The sample in our study included a larger proportion of people with higher education compared to the distribution within the municipality. Although we cannot completely eliminate the possibility that the slightly lopsided sample in terms of parental education level could affect the factor structure, MI across the education variable suggests that the SDQ is a valid instrument across different parental education levels.

As the SDQ shows satisfactory construct validity, it would be desirable to present norms for this age group and for all three informants in a future study. In fact, to facilitate the application of the SDQ in clinical settings, it is necessary to provide norms from a large community sample, covering children aged 3–5 and all three informants. Finally, although we found the construct validity to be good in the present study, we did not analyse any competing theoretical models of the factor structure of the SDQ. It is possible that another theoretical model would provide even better fit, such as the four-factor multi-trait-multi-method structure suggested by Bull et al. [43]. However, since the original model is the one being used in clinical practice and the only model provided with norms, we chose to analyse this model only.

Notwithstanding the above-mentioned limitations, the results from our study imply that the SDQ is a feasible instrument for assessing emotional and behavioural problems among preschool children. Moreover, our study is an important step in investigating whether the original five-factor structure of the SDQ can be used in large community samples. Findings based on fathers’ ratings suggest acceptable fit, implying that the SDQ rated by fathers can be used to the same extent as mothers’ ratings to assess behaviour problems among preschool children.

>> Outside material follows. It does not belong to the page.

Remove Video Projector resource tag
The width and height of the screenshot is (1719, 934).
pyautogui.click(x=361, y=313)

Lastly, the sample in this study was a non-clinical sample, which allowed for assessment of the construct validity of the instrument when used on the general population. Factor analytic studies from the lengthier but comparable CBCL for preschool children indicate good fit when rated by parents or preschool teachers in clinical and non-clinical samples in most but not all studies [44,45,46,47]. However, CFAs assessing fathers’ ratings have not examined the questionnaire on subscale-level [48]. Our findings suggest that the SDQ might be a suitable instrument for epidemiological studies of preschool children’s mental health and can be used in its originally proposed five-factor solution in non-clinical populations. This enables thorough investigation of subscale differences in epidemiological studies, thus resulting in more detailed studies of populations.

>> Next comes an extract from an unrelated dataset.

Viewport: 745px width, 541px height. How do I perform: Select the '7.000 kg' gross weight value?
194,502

The SDQ is a well-established instrument for measuring social and behavioural problems among children, with good psychometric properties for older children, but less validity reports on pre-schoolers. In addition, there is a knowledge gap concerning fathers as informants. The present work is one of the few validity studies to include preschool teachers and the first on preschool children, where fathers are included as separate informants. In this study, the SDQ was collected from a large community sample (n = 17,752) of children aged 3–5, rated by mothers, fathers, and preschool teachers and analysed using alpha calculations and confirmatory factor analysis. Measurement invariance analyses were also conducted to assess invariance across child gender, child age, and parental education level. Our results revealed high internal consistency, acceptable fit for all informant groups and measurement invariance across child gender, child age, and parental education level. Our findings suggest good construct validity of the SDQ for a non-clinical preschool population and imply that it may be used for assessing behaviour problems in pre-schoolers from different informant perspectives.